Do this: Count the lines below that contain the string "computer", with case significant, and give only the number.

═══

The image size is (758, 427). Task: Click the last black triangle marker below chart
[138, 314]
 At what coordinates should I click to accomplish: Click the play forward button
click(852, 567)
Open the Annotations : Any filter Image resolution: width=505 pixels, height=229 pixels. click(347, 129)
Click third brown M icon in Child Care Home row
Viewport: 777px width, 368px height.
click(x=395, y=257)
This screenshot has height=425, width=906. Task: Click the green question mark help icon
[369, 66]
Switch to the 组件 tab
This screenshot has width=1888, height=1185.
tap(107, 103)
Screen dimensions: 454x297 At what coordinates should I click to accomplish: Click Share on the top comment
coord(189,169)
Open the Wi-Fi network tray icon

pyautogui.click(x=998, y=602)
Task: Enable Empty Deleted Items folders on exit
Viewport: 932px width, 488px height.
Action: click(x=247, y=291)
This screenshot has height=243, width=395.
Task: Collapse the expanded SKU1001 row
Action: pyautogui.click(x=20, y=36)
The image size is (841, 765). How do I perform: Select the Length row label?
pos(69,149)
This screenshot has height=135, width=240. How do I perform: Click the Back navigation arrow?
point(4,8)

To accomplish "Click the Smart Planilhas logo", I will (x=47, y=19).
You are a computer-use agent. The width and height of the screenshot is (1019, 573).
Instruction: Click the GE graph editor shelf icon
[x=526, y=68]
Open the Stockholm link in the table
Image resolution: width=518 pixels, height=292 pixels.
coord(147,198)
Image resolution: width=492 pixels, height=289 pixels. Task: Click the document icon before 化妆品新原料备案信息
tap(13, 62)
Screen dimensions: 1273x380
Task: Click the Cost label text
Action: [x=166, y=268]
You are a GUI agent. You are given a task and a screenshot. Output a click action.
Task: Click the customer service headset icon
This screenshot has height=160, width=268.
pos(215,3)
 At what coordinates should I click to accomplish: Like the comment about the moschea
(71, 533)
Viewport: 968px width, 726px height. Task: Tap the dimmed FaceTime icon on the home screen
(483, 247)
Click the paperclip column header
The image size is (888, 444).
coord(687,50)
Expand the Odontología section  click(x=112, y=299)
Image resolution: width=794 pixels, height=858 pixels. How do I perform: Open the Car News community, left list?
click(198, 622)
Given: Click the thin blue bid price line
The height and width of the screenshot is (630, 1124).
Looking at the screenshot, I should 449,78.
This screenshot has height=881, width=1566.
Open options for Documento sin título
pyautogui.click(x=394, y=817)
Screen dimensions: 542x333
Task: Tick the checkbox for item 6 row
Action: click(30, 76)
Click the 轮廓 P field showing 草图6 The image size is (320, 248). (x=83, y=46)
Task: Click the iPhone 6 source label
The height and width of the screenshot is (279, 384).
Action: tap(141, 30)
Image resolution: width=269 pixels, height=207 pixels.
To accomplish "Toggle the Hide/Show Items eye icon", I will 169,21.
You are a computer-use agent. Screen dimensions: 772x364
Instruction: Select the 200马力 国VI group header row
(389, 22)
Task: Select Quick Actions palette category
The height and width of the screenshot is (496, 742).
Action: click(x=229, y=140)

═══

Answer to the task: 2